If you have ever played a sport like soccer, basketball, or hockey, you know that you can’t just shoot at-will. You need information in order to decide whether or not it’s a good idea to take the shot. At the same time though, you can’t wait around forever to take the shot either.
In sports, some of that information you need is obtained during the game. For example, if one of the defensemen fell and left you with a wide open path to the goal you may decide to take the shot. Or, if you see that one of your teammates is wide open on the other side of the field, you may opt to pass instead of taking the shot.
Other information you might use comes before the game. You might research the other team and find out that the goalie’s left side is their weak side. If you’re on their left during the game, it might be advantageous to take the shot. Or, you may know that the other team’s defenseman on the other side of the field is new to the team and might be playing out of position. In that case, it may be better for your teammate to take the shot.
In the military, we would get similar information. During a mission, we might have stumbled across some key intelligence about the enemy. That’s like the game time information I wrote about earlier. That information could determine whether or not we would continue the mission, or adjust what we’re doing on the fly. Similar to the pre-game information, the higher ranking Generals, etc. likely have lots of intelligence about the enemy. They know their strengths and weaknesses, which helps identify the strategy they’ll use when they fight against them.
Business Decision Making
Have you ever felt like you just didn’t have enough information to make a decision? Sure, when you first start a business you won’t have customer feedback or that sort of information, but as you gain momentum, you will have at least some of that information. Maybe you don’t have thousands of responses to the survey you sent out about new product features. So what?
Use the handful of responses you did get and make a decision off of that.
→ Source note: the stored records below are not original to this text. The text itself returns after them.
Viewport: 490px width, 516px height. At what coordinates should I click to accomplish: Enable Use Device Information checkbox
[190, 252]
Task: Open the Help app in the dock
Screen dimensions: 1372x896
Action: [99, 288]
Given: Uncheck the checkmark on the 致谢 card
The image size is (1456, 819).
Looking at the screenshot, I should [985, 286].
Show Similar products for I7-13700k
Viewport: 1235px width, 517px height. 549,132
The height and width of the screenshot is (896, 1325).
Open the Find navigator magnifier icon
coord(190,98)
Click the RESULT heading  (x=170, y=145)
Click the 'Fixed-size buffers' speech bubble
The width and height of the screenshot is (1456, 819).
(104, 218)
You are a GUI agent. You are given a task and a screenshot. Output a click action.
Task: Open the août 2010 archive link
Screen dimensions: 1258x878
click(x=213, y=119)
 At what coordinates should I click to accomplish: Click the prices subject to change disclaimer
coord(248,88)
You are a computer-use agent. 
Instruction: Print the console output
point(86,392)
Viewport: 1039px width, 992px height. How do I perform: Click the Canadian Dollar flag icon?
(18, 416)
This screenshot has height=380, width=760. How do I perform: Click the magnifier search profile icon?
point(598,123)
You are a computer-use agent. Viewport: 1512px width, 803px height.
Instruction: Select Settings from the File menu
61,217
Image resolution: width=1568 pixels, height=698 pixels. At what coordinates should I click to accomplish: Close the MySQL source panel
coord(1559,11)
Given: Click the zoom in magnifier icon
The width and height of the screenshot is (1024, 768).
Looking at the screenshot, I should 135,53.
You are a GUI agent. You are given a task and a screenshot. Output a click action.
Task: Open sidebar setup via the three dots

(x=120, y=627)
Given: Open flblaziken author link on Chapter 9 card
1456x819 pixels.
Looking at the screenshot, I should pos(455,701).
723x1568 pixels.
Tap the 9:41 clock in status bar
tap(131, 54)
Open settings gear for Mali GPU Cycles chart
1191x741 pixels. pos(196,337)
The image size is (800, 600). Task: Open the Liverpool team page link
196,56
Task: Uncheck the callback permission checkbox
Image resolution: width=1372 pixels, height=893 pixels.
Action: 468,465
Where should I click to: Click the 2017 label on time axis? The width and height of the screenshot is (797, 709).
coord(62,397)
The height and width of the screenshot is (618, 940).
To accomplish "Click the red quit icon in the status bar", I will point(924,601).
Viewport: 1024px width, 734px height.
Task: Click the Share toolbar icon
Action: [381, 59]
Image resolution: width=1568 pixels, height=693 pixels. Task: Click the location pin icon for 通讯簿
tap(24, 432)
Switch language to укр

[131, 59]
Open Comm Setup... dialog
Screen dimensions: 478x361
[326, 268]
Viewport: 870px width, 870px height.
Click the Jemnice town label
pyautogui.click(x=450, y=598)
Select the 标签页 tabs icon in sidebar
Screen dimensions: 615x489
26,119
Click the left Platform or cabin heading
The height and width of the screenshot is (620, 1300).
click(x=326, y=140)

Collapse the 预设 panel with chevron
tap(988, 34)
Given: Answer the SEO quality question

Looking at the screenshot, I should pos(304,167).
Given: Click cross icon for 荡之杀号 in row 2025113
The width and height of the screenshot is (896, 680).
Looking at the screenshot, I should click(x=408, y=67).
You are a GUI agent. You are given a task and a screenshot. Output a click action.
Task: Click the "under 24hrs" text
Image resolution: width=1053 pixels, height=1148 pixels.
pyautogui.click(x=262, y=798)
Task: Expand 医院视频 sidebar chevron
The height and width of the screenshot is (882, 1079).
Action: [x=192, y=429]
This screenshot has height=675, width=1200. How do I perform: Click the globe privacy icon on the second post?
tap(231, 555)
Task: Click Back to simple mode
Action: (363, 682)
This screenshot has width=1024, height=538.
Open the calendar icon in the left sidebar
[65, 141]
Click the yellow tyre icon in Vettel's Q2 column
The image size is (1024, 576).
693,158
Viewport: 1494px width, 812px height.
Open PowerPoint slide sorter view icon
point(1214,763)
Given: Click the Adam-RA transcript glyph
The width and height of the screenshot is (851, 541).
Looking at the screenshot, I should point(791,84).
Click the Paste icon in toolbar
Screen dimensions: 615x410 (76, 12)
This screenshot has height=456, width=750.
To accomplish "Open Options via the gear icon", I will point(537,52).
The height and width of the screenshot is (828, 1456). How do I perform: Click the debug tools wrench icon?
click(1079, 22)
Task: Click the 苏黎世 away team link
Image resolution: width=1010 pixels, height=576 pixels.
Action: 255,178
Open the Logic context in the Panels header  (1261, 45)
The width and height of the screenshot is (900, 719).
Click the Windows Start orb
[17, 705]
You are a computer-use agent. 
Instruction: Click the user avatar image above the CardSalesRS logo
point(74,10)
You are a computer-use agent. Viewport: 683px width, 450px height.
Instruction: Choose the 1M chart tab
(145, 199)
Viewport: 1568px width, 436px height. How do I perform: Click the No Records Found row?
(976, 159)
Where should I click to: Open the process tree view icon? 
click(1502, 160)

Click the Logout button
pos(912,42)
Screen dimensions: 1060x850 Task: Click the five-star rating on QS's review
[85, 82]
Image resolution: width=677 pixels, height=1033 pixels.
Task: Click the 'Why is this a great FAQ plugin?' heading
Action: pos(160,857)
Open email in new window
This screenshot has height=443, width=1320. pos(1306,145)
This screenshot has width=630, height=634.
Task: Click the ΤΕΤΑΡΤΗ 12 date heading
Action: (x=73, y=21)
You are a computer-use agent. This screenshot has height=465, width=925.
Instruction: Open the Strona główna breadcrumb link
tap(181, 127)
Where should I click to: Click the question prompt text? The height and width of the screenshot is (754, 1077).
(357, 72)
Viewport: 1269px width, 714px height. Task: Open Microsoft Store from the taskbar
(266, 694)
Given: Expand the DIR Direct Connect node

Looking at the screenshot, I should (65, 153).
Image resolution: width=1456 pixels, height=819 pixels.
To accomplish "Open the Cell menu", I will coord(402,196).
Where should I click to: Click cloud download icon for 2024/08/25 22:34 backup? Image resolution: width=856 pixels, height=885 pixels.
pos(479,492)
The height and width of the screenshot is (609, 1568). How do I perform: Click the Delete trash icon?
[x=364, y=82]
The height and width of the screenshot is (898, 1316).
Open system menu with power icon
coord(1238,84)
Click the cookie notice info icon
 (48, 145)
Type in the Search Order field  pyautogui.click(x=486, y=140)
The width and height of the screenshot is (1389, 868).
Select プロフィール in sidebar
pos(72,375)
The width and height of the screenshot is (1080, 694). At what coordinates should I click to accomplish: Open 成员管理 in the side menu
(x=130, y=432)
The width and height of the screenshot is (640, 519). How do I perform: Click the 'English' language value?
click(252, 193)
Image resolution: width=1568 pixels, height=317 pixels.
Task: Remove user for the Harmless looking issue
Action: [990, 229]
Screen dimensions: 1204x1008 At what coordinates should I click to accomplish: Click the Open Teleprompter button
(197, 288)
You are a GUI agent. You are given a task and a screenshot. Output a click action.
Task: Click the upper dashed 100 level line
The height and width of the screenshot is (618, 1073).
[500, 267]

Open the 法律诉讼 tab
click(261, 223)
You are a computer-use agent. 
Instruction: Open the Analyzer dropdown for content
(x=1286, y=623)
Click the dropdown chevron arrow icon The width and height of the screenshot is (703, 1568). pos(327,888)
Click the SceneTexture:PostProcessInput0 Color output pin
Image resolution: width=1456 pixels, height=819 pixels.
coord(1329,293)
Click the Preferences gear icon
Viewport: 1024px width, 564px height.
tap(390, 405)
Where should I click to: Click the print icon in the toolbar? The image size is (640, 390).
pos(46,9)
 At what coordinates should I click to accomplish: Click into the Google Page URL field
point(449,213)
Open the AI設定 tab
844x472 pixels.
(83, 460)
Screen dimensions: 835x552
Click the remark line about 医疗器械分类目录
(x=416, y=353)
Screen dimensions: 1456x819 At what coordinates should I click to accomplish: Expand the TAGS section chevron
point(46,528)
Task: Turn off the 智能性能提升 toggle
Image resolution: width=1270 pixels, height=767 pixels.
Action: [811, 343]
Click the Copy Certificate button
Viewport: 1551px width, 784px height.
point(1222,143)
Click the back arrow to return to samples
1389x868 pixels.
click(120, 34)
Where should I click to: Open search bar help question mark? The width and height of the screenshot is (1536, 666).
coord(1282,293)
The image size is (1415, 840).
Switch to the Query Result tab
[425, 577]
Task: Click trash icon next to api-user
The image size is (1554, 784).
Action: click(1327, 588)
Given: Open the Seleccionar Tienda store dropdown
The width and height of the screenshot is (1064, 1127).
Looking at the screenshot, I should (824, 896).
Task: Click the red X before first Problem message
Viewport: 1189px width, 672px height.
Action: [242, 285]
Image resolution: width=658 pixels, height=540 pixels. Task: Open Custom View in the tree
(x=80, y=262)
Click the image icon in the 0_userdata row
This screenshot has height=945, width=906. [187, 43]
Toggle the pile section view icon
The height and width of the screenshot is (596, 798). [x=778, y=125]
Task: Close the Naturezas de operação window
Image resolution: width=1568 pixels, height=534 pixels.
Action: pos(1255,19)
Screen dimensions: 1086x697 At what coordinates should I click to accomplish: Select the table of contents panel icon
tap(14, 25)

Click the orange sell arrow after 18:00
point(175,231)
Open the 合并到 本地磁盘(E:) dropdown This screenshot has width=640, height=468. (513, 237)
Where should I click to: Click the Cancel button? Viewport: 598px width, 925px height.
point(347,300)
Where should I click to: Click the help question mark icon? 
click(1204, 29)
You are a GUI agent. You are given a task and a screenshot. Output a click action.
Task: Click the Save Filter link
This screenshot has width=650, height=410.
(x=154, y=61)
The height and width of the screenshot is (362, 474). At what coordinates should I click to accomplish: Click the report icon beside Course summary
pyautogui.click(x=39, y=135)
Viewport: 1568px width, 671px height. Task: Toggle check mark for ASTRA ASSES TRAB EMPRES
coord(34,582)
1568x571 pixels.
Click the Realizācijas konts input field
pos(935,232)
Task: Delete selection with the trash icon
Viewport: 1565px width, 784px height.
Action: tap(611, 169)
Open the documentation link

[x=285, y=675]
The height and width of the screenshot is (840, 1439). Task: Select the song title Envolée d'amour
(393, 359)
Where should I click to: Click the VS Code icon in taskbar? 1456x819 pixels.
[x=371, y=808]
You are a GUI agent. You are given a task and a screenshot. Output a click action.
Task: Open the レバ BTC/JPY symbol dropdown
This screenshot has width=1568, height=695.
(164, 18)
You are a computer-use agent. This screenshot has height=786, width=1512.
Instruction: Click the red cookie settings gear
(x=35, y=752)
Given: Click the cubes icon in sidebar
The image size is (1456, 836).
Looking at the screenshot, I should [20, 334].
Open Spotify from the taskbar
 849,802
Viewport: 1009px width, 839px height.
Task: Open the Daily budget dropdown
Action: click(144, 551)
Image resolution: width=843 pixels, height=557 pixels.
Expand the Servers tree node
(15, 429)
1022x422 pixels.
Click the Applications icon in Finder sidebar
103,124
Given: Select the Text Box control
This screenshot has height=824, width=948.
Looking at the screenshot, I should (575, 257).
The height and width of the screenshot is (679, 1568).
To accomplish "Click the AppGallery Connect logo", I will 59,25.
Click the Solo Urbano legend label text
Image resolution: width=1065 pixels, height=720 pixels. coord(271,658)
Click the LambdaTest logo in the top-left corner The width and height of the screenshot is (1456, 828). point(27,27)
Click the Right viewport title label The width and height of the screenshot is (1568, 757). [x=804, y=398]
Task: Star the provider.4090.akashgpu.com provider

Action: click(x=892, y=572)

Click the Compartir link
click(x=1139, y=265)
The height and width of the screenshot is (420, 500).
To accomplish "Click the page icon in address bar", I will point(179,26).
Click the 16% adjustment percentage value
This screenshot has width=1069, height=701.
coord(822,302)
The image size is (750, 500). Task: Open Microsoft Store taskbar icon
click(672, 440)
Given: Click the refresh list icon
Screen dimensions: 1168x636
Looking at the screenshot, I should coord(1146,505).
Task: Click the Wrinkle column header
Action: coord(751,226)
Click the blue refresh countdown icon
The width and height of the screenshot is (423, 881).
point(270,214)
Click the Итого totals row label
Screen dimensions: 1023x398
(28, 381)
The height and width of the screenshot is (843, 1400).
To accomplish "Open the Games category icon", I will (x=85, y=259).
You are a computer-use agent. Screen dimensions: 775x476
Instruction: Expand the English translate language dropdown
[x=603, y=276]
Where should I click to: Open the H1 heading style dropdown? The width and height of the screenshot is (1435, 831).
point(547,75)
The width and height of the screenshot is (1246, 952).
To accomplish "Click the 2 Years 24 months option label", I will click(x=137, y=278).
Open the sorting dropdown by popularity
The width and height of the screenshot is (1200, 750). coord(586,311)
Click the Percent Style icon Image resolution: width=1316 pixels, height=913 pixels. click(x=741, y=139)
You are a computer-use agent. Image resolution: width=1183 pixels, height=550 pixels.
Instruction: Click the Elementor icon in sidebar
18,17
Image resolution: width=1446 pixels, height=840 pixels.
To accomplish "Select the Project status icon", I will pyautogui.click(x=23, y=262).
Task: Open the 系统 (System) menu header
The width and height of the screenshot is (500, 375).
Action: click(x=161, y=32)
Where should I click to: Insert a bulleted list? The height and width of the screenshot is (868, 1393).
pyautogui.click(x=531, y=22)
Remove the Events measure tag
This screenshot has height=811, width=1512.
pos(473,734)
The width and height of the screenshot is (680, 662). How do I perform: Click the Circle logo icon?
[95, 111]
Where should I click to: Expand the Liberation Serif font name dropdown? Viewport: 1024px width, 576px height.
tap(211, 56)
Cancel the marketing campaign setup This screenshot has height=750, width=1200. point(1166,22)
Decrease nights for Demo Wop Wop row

Use the feedback you do have to make a decision on what product features you will introduce next.
The responses you get may lead you in a direction that makes your product appealing to a whole new customer base.
Or, it could be a total flop.
Honestly, you won’t know until you try it. I wish I had a better answer than that.
However, once you know whether or not the decision you made was a good decision, you’ll have a brand new piece of information available to you.
- Was it a good decision? Great, do more of that – whatever it is.
- Was it a bad decision? Well, that sucks. Now you know not to do that or things like it again.
If you wait until you have perfect information, you’ll never make a decision. No new information is perfect. It’s just better than what you had before.